On a frigid morning in early November, bundled in coats and scarves under a gloomy grey sky, it was to be expected that concert-goers would be seeking an escape. The Orchestre Symphonique de Montréal’s matinee concert “Amor!” was a welcome excursion, sweeping the audience off through the colourful musical tradition of warm, sunny Spain. With the bright clicks of castanets, lush neo-Romantic harmonies and rhythmic drive, the OSM brought a non-conformist approach to the concert hall, highlighting a musical culture so often neglected by the Western music tradition. Through the lenses of both native Spanish composers and those observing from the outside, emotions of the works ranged from passionate outbursts to the light comedy of peasants, from the terror of war to moments of quiet contemplation.

First on the concert was a work of Canadian composer Clermont Pépin, Guernica. The symphonic poem was inspired by the iconic Picasso painting of the same name, a work created in response to the Nazi’s bombing of a town in northern Spain during the Spanish Civil War. Pépin’s musical interpretation walks the listener through Picasso’s distorted black and blue landscape, demonstrating the destruction of war and the pain of its aftermath. Lyrical melodies and rich harmonies were soon shattered by timpani and snare acting as war drums. Familiar Latin rhythms were altered here, pressing forward with the drive of soldiers marching towards battle. The middle of the piece became quiet, as if the observer had stopped to witness the aftermath. This passage was executed with beautiful sensitivity from the orchestra, the strings playing with delicacy. However, by the end of the work the march had returned, this time with militaristic trumpet calls and the entire orchestra joining in lockstep.

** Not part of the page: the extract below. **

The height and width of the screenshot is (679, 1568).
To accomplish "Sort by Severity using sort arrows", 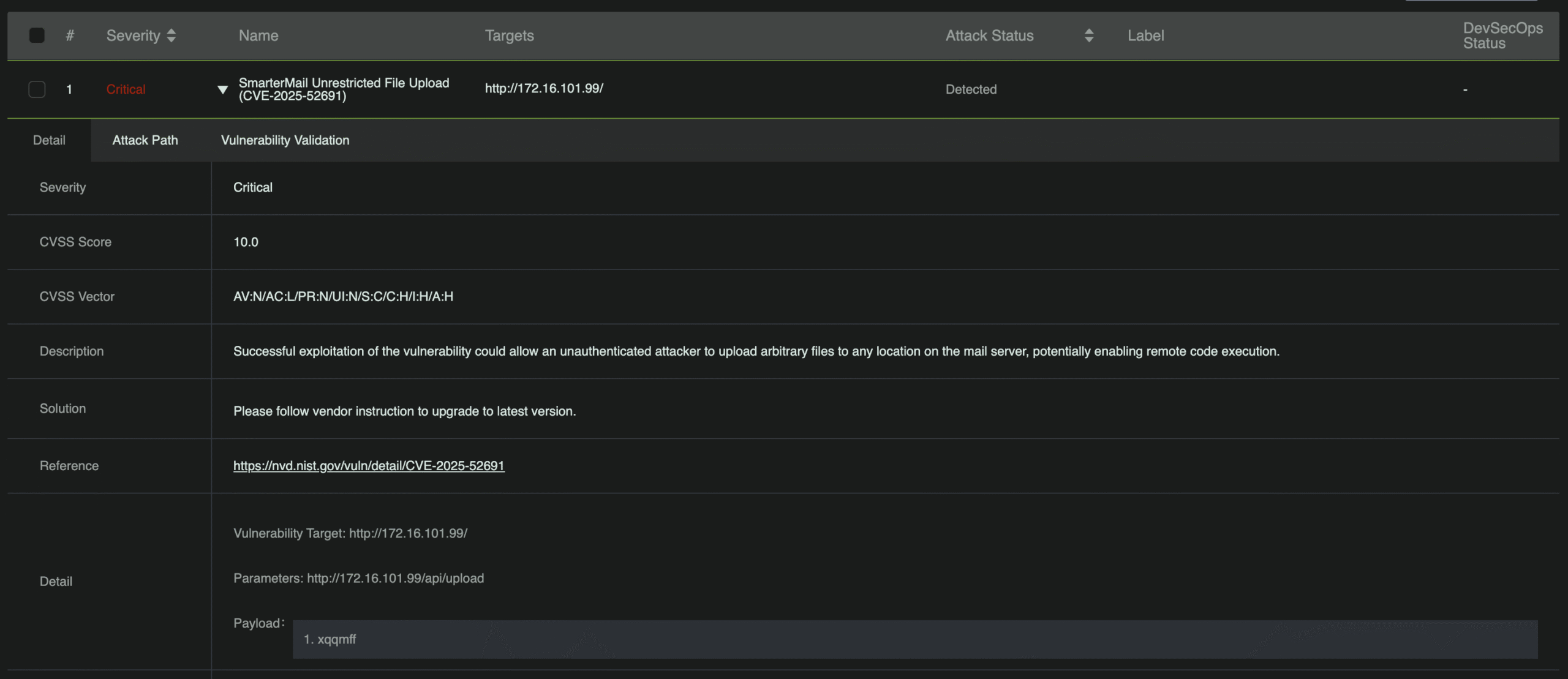I will pyautogui.click(x=172, y=36).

Pépin’s work stood in stark contrast with the delicate melodies and light, neoclassical aesthetic of the Rodrigo Concierto de Aranjuez. This guitar concerto was inspired by the beauty of flowers, birds and fountains of the garden in Aranjuez, south of Madrid. The soloist in this performance was Jennifer Swartz, principal harp of the OSM. This version seemed to be a good fit, the sound of the harp filling the hall without losing the distinctive plucked character of the guitar. Despite a somewhat nervous look between entries, Swartz’s playing was poised, elegant and expressive. Her virtuosity shone in the first and third movements with articulately played scalar passages. The famous second movement, quoted by greats such as Miles Davis and Chick Corea, was beautifully voiced by Swartz and played with a sense of quiet tragedy. Swartz’s expressive performance nearly stole the show, receiving a standing ovation only half way in to the concert.

After this traditional Spanish harmonic language came Ravel’s Alborada del gracioso. Originally a piano piece from the collection titled Miroirs, we heard the master orchestrator’s work at play here. The composer was able to evoke Spanish flare through the use of plucked strings, crotales and col legno passages doubled by castanets. There were bursts of ecstasy, sweeps of woodwinds and moments of soaring melodies, though they were brief and handled with careful restraint. Assistant conductor Dina Gilbert really shone in this performance, her efficient, no-nonsense approach giving room for great swells with a good sense for when to pull back. She embodied the strength and power of work’s high points. As her first time leading a regular concert series with the orchestra, this seemed to be a great success.

It was appropriate that the concert was brought to a close with Suites no. 1 and 2 from De Falla’s El Sombrero de tres picos (The Three-Cornered Hat). One of the most important Spanish composers of the 20th century, De Falla’s ballet follows the comic attempts of a peasant to win the affection of a beautiful miller girl. This tale is conveyed through the music of the people; idiomatic Spanish harmonies, simple melodies and off-kilter alternating meters. There is a dance-like quality to the rhythms, with some parts evocative of galloping horses or traditional dances. Unaccompanied folk melodies came through in the bassoon and trumpet. The music meandered over much terrain, with triumphant marches leading in to dizzying, accelerating frenzies. The performance culminated in great orchestral shots, an exhilarating ending to a concert steeped with emotions and contrasts.

In a Western classical tradition that has notoriously ‘exoticized’ the music of Spain, viewed it as lesser art or simply ignored it all together, it was refreshing to hear works that fairly represented Spanish culture and paid homage to its music tradition.